Here is the thing though, and I am gonna phrase this very carefully as I have stepped on some toes before and got downvoted.
Imagine a naive young scientist who has been "trained" to code in Matlab. He is not a computer scientist, of course, but he profits if his program goes fast, even before actual computer scientists get involved to make the thing proper. Indeed that may make the difference between the project getting off the ground or not going forward. Such cases have been known to exist.
Now, he comes across some code that can not be written in pre-optimized matrix routines, but nevertheless populates deterministic addresses in a container without any further side effects. It could wait for some IO, or perhaps it just does a thing that takes a while on the CPU core (like iterations of something with results getting saved somehwere).
In any case, it's gotta go into a for loop and that's slow for most languages of that sort.
Given that he has a good number of cores, threads etc. available, he figures it'd be pretty cool if the thing run in parallel.
So he changes the "for" statement into "parfor". Matlab then starts a CPU pool and runs the loop to completion in parallel on both threads and cores without further issues. The whole thing just runs x times faster.
My point here is this: The whole thing in Python is complicated. It is so, because other languages, like Matlab, make it laughably easy. The Pythonic way would have been to offer such an easy option. However, if you are not well-versed in serious coding, then concurrent anything in Python is hella complicated. If you disagree, you likely know more about multi-x than the average person typing things into a computer.
I do not doubt that such a simple approach has its limitations. But it seems to me that in practice - and in particular when I look at most of the examples presented - such a simple way would have been completely sufficient. I do readily accept that I may be completely wrong.

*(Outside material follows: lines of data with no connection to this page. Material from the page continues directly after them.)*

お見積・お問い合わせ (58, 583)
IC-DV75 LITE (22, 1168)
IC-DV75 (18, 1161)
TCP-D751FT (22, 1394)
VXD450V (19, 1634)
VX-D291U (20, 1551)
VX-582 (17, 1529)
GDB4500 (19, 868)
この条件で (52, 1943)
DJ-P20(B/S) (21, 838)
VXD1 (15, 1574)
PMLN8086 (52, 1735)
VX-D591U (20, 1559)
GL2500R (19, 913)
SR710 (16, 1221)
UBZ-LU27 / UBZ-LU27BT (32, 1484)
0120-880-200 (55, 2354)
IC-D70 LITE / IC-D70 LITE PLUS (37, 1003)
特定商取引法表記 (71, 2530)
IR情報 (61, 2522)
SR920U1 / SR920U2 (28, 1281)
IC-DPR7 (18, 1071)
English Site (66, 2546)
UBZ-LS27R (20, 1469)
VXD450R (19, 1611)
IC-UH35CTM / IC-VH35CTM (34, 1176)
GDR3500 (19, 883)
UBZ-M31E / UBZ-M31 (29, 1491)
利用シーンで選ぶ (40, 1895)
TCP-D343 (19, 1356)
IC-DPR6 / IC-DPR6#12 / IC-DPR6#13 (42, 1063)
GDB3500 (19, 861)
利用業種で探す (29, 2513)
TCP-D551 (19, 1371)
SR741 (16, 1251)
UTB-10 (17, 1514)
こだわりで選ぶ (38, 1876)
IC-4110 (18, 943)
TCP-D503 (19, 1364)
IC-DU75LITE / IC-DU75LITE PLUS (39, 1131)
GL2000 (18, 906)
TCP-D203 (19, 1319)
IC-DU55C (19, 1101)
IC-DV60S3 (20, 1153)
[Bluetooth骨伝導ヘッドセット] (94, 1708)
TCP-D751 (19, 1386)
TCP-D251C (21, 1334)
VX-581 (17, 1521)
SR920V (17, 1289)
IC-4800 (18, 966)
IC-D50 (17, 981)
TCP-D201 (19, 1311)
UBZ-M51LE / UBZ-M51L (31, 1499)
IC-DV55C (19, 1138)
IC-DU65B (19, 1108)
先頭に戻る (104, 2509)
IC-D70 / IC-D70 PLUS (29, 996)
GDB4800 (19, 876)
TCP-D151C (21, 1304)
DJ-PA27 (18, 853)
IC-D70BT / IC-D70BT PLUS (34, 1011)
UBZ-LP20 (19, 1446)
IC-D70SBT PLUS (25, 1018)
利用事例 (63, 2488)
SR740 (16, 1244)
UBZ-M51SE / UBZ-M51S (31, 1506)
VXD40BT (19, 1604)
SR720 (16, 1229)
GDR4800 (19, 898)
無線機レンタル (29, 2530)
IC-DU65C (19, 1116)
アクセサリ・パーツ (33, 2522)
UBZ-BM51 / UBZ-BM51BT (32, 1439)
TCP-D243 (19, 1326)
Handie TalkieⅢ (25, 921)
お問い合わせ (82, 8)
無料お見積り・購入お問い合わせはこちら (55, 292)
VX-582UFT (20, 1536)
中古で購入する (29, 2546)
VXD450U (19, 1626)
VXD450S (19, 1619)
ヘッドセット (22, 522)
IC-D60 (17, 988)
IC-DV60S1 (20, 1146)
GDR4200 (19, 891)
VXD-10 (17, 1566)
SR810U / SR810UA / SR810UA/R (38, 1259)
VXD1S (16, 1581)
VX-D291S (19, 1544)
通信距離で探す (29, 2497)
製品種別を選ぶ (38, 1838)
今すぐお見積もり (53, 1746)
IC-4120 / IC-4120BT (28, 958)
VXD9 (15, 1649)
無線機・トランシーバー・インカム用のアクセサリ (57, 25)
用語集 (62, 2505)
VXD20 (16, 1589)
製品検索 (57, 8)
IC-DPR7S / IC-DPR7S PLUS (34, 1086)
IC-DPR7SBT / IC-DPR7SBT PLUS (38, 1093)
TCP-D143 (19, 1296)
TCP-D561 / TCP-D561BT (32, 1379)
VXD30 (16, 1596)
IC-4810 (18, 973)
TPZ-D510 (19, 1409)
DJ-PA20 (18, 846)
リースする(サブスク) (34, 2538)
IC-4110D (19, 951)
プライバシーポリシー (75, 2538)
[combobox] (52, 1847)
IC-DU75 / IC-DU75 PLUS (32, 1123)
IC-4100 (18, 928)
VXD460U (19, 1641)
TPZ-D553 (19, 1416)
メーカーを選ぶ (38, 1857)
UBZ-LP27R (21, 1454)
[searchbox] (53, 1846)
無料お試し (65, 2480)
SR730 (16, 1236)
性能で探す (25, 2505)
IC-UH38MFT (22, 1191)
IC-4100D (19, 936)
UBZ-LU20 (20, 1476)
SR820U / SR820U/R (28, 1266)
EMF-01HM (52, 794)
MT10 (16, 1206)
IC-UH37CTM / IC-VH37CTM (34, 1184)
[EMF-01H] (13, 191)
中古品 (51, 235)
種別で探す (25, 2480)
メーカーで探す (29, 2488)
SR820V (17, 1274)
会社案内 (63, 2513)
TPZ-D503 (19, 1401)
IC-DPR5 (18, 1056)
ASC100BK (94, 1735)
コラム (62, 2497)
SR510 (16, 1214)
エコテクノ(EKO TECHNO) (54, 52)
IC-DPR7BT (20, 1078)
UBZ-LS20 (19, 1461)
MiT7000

edit: And now I realize that your verb was "debug" and not "write". Sorry.
Absolutely the worst. Ten years ago I encountered a bug in a wireless networking stack that would crash the whole network of nodes. It was in the worst possible location that was highly dependent on timed sending where every nanosecond mattered. This meant i could only use leds to indicate what was going on, as a print or anything the like would screw the timers enough to break the network. Can’t actually remember what caused it in the end.
It took me 6 weeks to debug and fix. I did nothing but debugging at the most primitive level. Probably could have done it more efficiently, but I was young and inexperienced.
Worst and most boring 6 weeks of my life caused by concurrent debugging.
About 10 years ago there was a bug in driver to the Intel wireless card, it crashed when it received 802.11n packet. That bug I remeber well, because it was responsible for me stunning Ubuntu. They knew about that bug (it was reported when they were getting ready to release) and still went forward with the release. I'm wondering if that was related.
Coupling can be a bitch. Worked in a shop once that had GPFS (shared filesystem) everywhere. Their rule was "no swap space on any node ever". Weird. Why not? Because apparently slow thrashing on one node will crush GPFS performance on all nodes, without ejecting the failing node. Ugh.